There are so much data available to dairy processors that it can feel overwhelming when trying to determine what needs to be tracked and what to ignore. The reality is that as we move into the future, even more data will need to be evaluated and managed. In fact, analyticstraining.com says that by 2020, data are expected to have increased some 430%.

One big area where data are critical is the transportation portion of a business, which is often not the business’s core competency. This can be especially important when dealing with products that are temperature sensitive and have freshness windows.

The data problem is exacerbated by the fact that there are myriad sources that provide data on vehicle health and location in different formats, from DVIRs, telematic devices and electronic logging devices to maintenance records, OEM portals, third-party service providers and breakdown service companies. The list of data sources may seem endless. In fact, there are so much data, most companies barely tap into a fraction of what they collect.

 

Turning data into information

Data from disparate sources and in different formats are not necessarily useful. The goal should be to turn data into information, and the best way to do that is via data integration. When you have information rather than simply data, you can leverage that information to make informed business decisions.

Getting data under control as they pertain to the transportation function starts with having a data-management process in place. You need to determine what data are going to be most beneficial to your operation. Here are some categories you should consider.

  • Operational information: types of loads, weights of loads, number of stops, etc.
  • Routing information: terrain, distance traveled, weather conditions
  • Maintenance information: scheduled preventive maintenance and maintenance history
  • Telematics: equipment use, fault codes, driving conditions, third-party repair shop availability, repair status, etc.

You also need to begin making decisions on the granularity of the data you will need. This includes things like year/make/model of equipment, route/driver identification, regional differences and in-house vs. outsourced maintenance.

 

Data collection process

Once you know which data you want to collect, you need to develop a process for analyzing that data. Start by identifying everyone who will be involved in the process and all key stakeholders. Consistency and accuracy of data are critical, so try to avoid manual data entry. When data are entered manually, there is more likelihood for errors to occur.

The data collection process needs to establish a history and include ongoing monitoring of process performance. Collected data should include key performance indicators (KPIs) and supporting data with time stamps from multiple points within the process lifecycle at consistent intervals and/or process transfer points.

You will need to develop key performance indicators (KPIs) to spotlight weak points in lines of business that fail to meet expectations, regulations, production quotas or efficiency standards. KPIs can provide triggers for first points of contact to analyze and diagnose incidents. Balance issue coverage with highlighting areas meeting expectations, and determine who could mentor underperforming ones. Some common KPIs in the dairy-processing world include the following:

  • Tractor and trailer utilization: This tells you how full trucks are going out every day. In other words, pieces or gallons per load.
  • Tractor miles per gallon.
  • On-time performance: This is a customer-based metric and measures whether you are delivering product within the established delivery window.
  • Average stop time and delay time: Where in the delivery network are there delays? Understanding where the delays are occurring and what is causing them can help mitigate or eliminate them.
  • Temperature tracking: This looks at trailer temperature but also product temperature.

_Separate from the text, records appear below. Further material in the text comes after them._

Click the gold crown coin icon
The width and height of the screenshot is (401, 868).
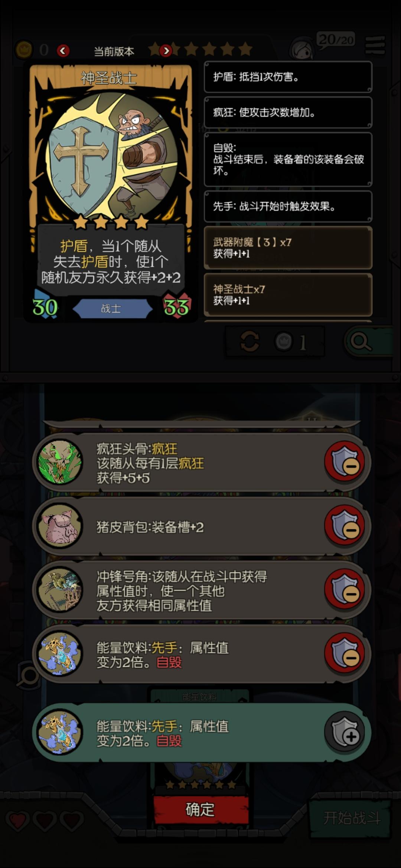pos(24,50)
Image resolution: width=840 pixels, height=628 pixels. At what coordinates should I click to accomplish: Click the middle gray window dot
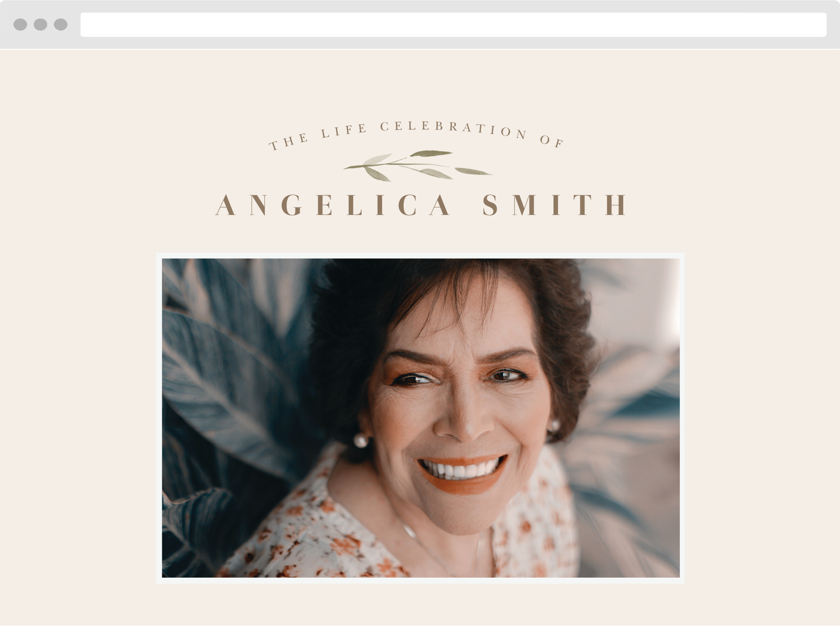click(40, 24)
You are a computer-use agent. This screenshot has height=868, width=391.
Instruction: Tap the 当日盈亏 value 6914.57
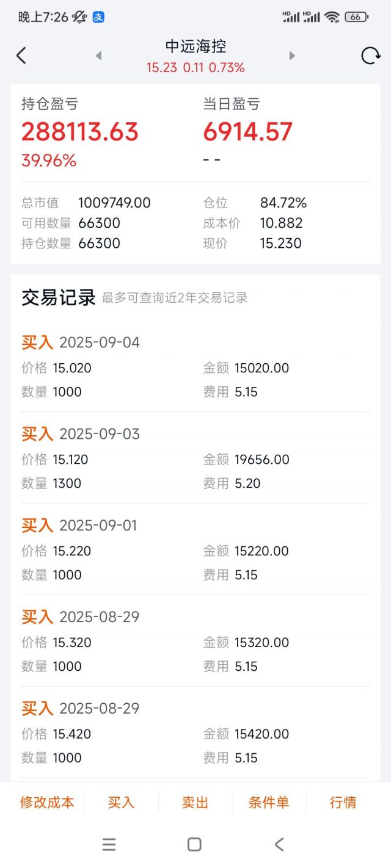pos(247,131)
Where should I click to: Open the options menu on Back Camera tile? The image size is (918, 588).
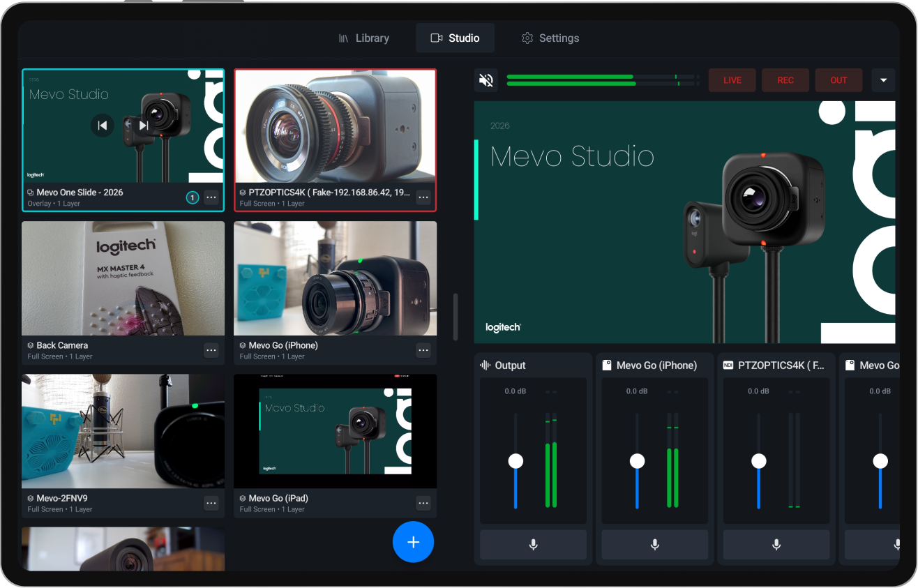pyautogui.click(x=211, y=350)
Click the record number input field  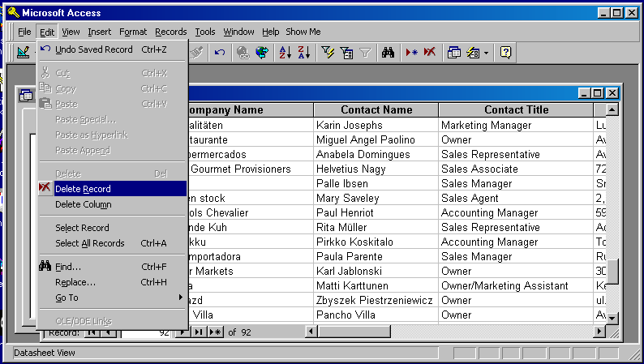click(x=146, y=332)
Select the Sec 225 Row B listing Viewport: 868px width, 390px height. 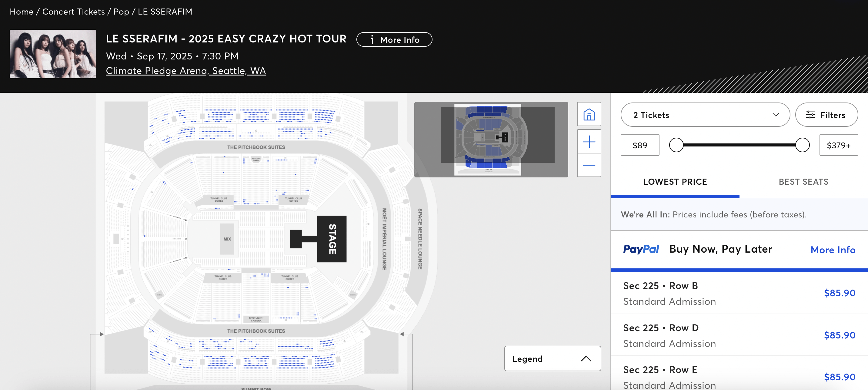(739, 293)
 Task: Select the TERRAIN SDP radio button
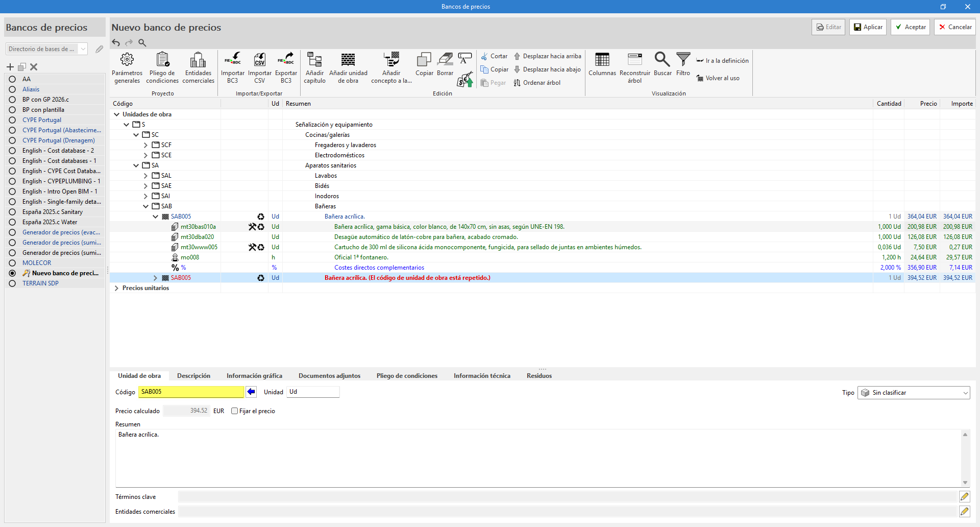(x=12, y=283)
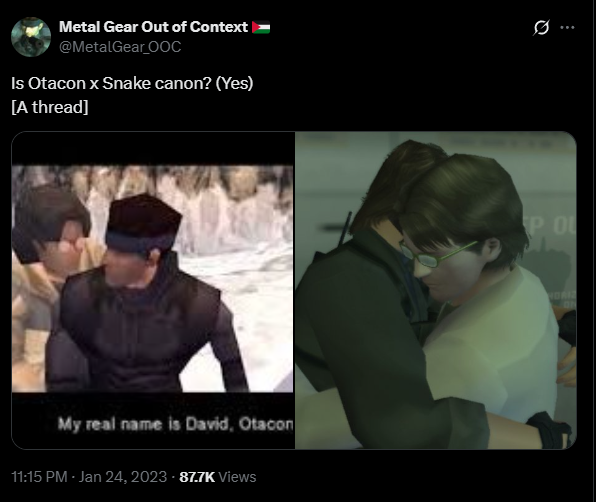Click the Jan 24, 2023 date

tap(123, 477)

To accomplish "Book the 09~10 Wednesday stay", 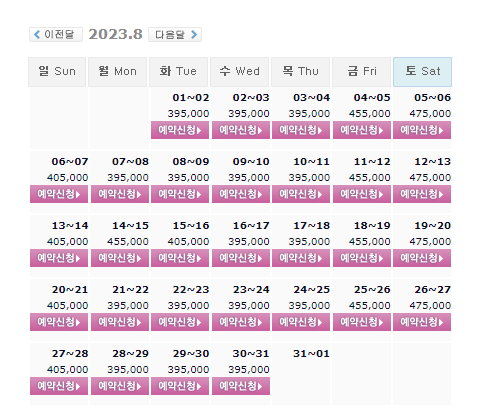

Adopt a data governance strategy to collect, transform and store data efficiently and securely. Ask users of the data about the level of detail they desire and their preferred delivery method.

One common approach is to provide a dashboard website with high-level statistics about critical KPIs and set up alerts to send notifications out to first point of contact when thresholds are exceeded. Setting up dashboards with red, yellow and green indicators allows users to spot critical issues quickly and work to resolve the most critical ones before moving on to less important ones.

Providing users with a method for drilling down into the details of each KPI alert should enable users to determine the reason for the alert or provide more information. One word of caution: KPIs must focus on things that are actionable so that you can adjust your operations to make improvements as necessary.

Prompt, relevant and actionable data enable you to take action before an incident becomes a liability. The right data can help you make decisions regarding future equipment purchases, driver and technician performance and training needs, asset replacement cycles and more.

When it comes to data, it is important to remember that the output is only as good as the input. Details matter; the more granularity, the better. It is not just a matter of turning on data flow, but rather having the right data and the right people in place to analyze the data to improve operational efficiencies.